• What is expected:
Look through the records below for the line with "Task: Click the empty" and the line with "Image resolution: width=1122", then return those lines and all lines between, exactly.

• Given records:
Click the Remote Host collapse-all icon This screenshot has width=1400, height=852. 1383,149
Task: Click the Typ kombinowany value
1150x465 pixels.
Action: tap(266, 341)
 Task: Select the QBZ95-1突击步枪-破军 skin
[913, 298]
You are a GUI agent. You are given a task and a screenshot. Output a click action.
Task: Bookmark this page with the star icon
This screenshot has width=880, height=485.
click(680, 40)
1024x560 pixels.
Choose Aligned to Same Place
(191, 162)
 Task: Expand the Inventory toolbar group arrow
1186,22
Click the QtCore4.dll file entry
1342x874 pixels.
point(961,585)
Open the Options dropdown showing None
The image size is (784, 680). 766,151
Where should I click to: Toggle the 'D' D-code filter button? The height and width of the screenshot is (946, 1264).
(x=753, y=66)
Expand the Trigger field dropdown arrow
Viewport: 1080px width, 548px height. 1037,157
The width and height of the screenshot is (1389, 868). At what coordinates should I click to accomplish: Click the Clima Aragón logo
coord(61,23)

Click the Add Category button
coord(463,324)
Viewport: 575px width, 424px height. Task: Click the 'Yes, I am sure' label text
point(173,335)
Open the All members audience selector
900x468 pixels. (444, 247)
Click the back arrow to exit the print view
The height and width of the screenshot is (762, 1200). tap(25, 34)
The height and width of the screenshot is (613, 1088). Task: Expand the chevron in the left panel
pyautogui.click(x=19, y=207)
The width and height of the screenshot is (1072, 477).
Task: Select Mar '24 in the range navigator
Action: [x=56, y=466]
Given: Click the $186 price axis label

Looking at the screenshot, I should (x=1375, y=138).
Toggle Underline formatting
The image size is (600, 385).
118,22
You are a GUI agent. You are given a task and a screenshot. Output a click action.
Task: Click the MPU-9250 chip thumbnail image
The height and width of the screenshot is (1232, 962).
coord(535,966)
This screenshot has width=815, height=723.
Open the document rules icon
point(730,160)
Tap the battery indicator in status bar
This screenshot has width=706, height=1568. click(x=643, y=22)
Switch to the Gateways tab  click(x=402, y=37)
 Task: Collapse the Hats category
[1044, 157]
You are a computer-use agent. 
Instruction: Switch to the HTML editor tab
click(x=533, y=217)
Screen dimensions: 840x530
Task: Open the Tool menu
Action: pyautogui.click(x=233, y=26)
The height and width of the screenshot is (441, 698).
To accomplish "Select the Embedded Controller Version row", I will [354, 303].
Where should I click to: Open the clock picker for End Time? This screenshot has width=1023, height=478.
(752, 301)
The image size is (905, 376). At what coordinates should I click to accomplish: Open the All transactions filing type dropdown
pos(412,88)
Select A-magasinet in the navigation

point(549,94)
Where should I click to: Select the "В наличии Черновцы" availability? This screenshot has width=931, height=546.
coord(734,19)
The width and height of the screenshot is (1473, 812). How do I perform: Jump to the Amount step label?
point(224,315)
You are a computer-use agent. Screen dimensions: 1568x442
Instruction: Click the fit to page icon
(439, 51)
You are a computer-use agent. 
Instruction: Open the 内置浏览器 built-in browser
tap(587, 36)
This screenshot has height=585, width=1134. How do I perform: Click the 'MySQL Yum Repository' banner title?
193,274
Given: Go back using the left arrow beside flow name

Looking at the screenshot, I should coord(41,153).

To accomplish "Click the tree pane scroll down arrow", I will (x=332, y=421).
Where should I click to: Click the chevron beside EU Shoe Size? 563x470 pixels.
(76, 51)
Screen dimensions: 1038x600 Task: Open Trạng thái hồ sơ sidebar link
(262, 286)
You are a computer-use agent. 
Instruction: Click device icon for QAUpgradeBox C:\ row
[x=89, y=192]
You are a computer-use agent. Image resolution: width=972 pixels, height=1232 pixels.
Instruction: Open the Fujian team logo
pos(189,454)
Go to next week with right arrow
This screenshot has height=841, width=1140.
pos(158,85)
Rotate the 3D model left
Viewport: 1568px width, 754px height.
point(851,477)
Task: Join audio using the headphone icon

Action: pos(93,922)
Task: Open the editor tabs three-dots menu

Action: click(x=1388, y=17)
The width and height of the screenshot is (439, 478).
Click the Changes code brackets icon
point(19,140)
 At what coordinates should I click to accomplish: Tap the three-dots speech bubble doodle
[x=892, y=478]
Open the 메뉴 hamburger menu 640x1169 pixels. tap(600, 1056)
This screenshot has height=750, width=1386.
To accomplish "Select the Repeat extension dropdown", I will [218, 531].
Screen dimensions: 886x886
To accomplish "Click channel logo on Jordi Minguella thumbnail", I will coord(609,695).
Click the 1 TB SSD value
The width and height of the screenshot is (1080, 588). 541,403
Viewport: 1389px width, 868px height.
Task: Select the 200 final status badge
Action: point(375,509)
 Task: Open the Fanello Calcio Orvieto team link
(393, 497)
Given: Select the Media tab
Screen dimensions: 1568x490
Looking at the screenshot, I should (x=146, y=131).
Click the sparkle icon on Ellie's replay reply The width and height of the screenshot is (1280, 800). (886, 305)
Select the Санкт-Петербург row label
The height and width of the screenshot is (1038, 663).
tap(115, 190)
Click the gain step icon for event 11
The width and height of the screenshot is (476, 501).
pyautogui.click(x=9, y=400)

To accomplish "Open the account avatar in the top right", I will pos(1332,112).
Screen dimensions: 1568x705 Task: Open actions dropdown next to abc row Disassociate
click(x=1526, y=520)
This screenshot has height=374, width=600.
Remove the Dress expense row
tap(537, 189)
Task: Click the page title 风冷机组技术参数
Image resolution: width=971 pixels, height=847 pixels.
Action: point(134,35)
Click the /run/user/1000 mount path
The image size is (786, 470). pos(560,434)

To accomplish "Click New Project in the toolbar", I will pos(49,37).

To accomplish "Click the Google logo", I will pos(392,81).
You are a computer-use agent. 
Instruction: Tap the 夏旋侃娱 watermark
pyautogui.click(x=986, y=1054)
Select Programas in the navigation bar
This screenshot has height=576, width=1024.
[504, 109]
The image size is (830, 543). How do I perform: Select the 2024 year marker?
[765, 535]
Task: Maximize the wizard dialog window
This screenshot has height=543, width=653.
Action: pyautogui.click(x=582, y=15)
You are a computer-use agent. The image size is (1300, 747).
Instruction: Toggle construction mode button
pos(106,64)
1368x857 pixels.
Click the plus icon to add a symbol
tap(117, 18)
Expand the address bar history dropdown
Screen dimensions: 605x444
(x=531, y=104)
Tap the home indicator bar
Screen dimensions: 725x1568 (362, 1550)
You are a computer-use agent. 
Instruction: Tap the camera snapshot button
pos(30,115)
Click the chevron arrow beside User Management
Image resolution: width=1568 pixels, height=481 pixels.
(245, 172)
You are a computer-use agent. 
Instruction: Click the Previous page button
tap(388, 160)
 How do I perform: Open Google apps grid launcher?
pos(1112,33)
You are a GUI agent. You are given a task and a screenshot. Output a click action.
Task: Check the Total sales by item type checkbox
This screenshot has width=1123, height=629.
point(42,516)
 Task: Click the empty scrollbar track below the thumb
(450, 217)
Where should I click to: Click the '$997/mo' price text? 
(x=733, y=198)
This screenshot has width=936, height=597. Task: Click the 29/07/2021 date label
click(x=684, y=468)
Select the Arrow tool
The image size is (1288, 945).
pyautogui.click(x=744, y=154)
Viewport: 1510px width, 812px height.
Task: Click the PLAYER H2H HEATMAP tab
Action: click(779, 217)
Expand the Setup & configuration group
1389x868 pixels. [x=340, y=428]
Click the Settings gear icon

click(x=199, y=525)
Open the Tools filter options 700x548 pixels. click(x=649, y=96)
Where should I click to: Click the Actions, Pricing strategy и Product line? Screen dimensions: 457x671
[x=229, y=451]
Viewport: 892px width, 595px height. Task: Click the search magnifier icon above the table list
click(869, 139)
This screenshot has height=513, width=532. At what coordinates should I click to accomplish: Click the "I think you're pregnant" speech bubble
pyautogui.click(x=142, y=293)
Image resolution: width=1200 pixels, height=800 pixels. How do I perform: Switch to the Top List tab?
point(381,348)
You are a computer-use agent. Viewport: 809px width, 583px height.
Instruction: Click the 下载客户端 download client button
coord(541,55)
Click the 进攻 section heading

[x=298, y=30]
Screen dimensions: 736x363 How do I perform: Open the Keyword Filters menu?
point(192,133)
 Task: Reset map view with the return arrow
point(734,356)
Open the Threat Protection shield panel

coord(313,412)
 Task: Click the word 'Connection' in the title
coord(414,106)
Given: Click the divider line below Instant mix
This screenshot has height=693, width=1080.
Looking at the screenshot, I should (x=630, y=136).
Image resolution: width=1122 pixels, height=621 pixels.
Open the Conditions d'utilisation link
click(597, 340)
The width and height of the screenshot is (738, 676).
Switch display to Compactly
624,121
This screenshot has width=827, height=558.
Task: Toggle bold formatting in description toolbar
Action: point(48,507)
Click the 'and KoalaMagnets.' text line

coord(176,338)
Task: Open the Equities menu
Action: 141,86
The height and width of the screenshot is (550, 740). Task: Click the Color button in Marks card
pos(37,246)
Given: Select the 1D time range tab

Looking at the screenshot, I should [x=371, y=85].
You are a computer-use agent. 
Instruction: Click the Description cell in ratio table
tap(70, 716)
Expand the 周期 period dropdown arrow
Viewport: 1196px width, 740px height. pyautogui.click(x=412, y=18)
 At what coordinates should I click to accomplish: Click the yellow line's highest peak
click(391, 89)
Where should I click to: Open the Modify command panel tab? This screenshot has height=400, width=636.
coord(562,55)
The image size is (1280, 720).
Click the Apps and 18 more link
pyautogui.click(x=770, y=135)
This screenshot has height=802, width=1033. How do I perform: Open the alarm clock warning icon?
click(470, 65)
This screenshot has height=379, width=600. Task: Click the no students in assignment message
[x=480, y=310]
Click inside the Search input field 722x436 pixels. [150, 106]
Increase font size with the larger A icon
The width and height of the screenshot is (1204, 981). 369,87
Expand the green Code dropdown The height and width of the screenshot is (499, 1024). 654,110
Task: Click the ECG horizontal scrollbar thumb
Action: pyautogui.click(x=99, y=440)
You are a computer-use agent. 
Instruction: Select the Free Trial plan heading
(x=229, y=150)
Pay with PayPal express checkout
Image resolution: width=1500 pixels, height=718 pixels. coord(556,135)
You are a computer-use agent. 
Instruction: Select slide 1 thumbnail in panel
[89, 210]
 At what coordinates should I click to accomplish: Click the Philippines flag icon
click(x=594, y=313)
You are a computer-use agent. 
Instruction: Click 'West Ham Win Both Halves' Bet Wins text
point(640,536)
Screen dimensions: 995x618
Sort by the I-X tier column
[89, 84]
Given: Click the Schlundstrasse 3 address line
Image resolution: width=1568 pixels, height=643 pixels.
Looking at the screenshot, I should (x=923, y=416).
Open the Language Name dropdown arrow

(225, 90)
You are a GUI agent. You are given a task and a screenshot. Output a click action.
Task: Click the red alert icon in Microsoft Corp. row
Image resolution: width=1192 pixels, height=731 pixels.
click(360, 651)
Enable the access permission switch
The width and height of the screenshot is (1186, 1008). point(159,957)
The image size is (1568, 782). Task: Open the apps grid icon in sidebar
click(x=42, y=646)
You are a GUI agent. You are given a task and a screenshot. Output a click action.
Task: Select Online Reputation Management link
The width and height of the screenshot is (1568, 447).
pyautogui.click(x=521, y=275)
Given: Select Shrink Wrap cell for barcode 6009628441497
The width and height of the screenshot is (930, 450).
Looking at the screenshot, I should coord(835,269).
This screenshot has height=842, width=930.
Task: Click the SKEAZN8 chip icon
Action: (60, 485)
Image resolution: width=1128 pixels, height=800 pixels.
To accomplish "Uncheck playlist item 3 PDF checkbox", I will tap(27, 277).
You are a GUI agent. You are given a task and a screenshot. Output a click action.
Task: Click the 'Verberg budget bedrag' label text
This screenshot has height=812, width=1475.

• Exercise result:
 Task: Click the empty scrollbar track below the thumb
(450, 217)
Where should I click to: Click the '$997/mo' price text? 
(x=733, y=198)
This screenshot has width=936, height=597. Task: Click the 29/07/2021 date label
click(x=684, y=468)
Select the Arrow tool
The image size is (1288, 945).
pyautogui.click(x=744, y=154)
Viewport: 1510px width, 812px height.
Task: Click the PLAYER H2H HEATMAP tab
Action: click(779, 217)
Expand the Setup & configuration group
1389x868 pixels. [x=340, y=428]
Click the Settings gear icon

click(x=199, y=525)
Open the Tools filter options 700x548 pixels. click(x=649, y=96)
Where should I click to: Click the Actions, Pricing strategy и Product line? Screen dimensions: 457x671
[x=229, y=451]
Viewport: 892px width, 595px height. Task: Click the search magnifier icon above the table list
click(869, 139)
This screenshot has height=513, width=532. At what coordinates should I click to accomplish: Click the "I think you're pregnant" speech bubble
pyautogui.click(x=142, y=293)
Image resolution: width=1200 pixels, height=800 pixels. How do I perform: Switch to the Top List tab?
point(381,348)
You are a computer-use agent. Viewport: 809px width, 583px height.
Instruction: Click the 下载客户端 download client button
coord(541,55)
Click the 进攻 section heading

[x=298, y=30]
Screen dimensions: 736x363 How do I perform: Open the Keyword Filters menu?
point(192,133)
 Task: Reset map view with the return arrow
point(734,356)
Open the Threat Protection shield panel

coord(313,412)
 Task: Click the word 'Connection' in the title
coord(414,106)
Given: Click the divider line below Instant mix
This screenshot has height=693, width=1080.
Looking at the screenshot, I should (x=630, y=136).
Image resolution: width=1122 pixels, height=621 pixels.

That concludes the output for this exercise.